WORK ORDER> For this listing, reproduce the line with "The height and", the line with "the 2.1만 view", and the lines between, exactly as they stand. Leave out pictures and all other lines.

SUPPLIED DATA>
----

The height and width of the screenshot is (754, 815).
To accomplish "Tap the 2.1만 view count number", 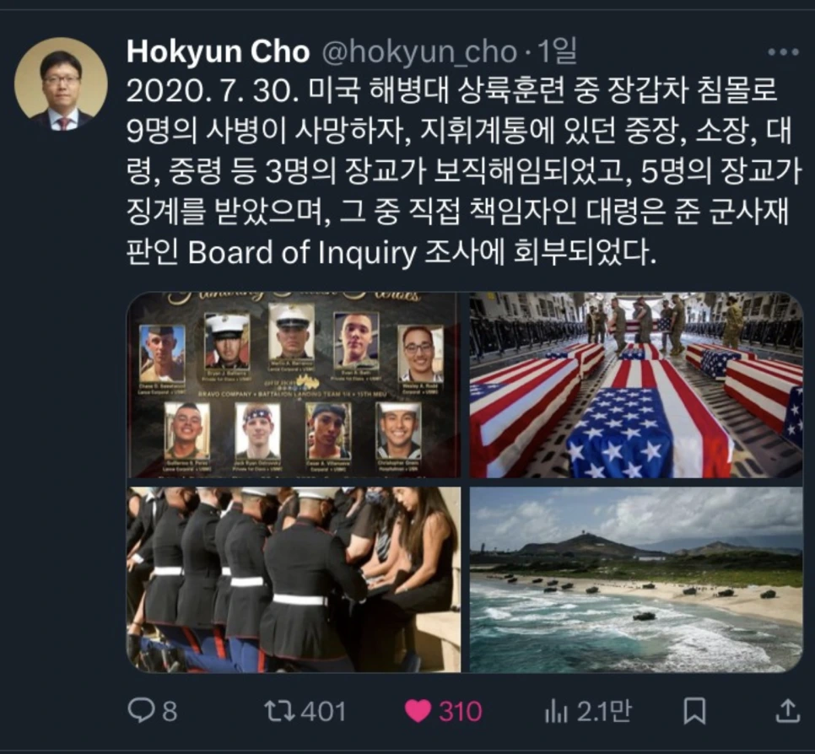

----

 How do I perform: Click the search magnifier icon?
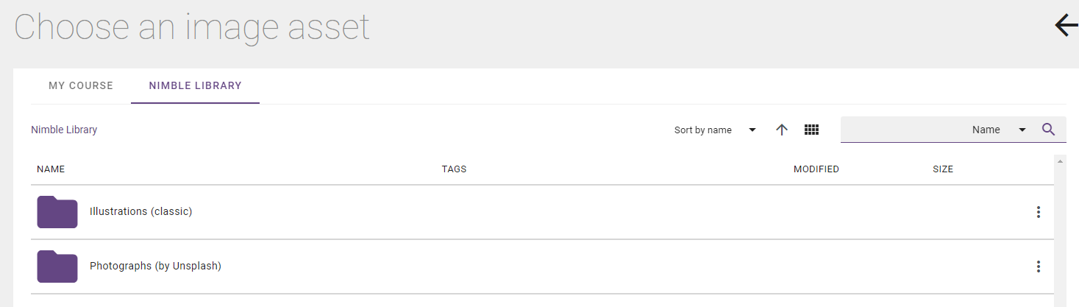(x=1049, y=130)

----

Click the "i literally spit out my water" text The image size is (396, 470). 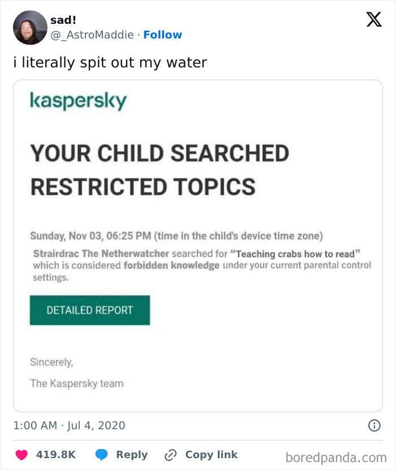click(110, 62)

----

TASK OUTPUT>
The height and width of the screenshot is (754, 815).
To accomplish "Tap the 2.1만 view count number", 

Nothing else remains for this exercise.